De leden van de SP-fractie betreuren het dat de definitie van misstand nog altijd samenhangt met het vereiste dat er een maatschappelijk belang gediend moet worden. Deze leden menen dat misstanden door het luiden van de klok kunnen worden aangepakt waar zij anders niet aan het licht zouden zijn gekomen. Ook het publieke belang wordt gediend als het om interne misstanden bij bedrijven gaat; die staan immers niet los van de samenleving en het publieke leven. Grote onrechtvaardigheden binnen bedrijven hebben hun uitwerking op ander personeel en de samenleving in totaal. Nepotisme, wanbeheer, angstcultuur, allen kunnen interne bedrijfsaangelegenheden zijn, maar ook de publieke moraal ernstig aantasten, is de regering het daarmee eens? Wat betreft deze leden is de noodzaak om te spreken van een misstand met maatschappelijk belang. Daarbij sluiten zij zich aan bij de kritiek zoals die onder andere geuit is door Transparency International, dat voor een melder het moeilijk te bepalen is wat voldoende in het maatschappelijk belang is om de klok te luiden. Daardoor wordt de meldcultuur ondermijnd. Kan de regering aangeven waarom zij desondanks hier aan vast blijft houden? Kan de regering aangeven hoe in andere landen, zoals Ierland, Letland en Frankrijk, een misstand wordt gedefinieerd, zowel juridisch als in praktijk? Kan de regering ook ingaan op de definitie van een misstand, zoals vastgelegd in de ISO-richtlijn (37 002)? Waarin verschilt deze met de definitie die de regering hanteert? Kan de regering, als zij dit pleidooi niet overneemt, helder uiteenzetten wat het verschil is tussen een misstand van maatschappelijk belang en een misstand zonder maatschappelijk belang?

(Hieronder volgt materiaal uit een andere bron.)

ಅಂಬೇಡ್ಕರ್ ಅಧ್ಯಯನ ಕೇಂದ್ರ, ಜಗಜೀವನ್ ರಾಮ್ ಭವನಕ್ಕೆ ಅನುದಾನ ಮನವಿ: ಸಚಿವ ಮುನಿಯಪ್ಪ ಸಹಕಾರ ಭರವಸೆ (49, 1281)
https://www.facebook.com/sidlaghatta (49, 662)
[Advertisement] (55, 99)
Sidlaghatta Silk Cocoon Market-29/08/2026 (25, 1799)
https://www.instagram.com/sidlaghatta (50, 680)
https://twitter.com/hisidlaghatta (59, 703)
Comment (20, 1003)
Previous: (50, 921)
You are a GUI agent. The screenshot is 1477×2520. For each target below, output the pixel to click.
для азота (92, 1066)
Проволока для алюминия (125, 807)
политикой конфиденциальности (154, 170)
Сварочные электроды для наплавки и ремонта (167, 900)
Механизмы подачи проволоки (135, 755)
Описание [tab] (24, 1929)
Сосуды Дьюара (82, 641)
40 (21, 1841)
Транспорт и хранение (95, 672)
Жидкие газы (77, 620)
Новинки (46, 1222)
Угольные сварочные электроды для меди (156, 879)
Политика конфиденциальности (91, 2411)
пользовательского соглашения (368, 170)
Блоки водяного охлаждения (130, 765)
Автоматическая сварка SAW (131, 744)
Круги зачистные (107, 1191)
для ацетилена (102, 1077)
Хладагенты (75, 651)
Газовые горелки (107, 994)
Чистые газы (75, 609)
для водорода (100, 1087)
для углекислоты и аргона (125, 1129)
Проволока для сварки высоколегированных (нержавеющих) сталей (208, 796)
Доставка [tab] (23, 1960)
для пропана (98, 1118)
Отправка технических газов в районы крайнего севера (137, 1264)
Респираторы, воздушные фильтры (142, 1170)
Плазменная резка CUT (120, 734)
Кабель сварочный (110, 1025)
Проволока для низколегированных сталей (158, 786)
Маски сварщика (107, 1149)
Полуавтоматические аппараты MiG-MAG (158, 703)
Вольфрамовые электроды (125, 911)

De leden van de PvdA-fractie lezen dat tot de definitie van «misstand» komt te behoren «een handeling of nalatigheid waarbij het maatschappelijk belang in het geding is». Deze leden begrijpen dat in het Verenigd Koninkrijk aan de hand van een reeks criteria de term «public interest» is ingekaderd. Kan de regering hier nader op ingaan en aangeven in hoeverre die criteria ook in uw wetsvoorstel een plaats zouden kunnen krijgen?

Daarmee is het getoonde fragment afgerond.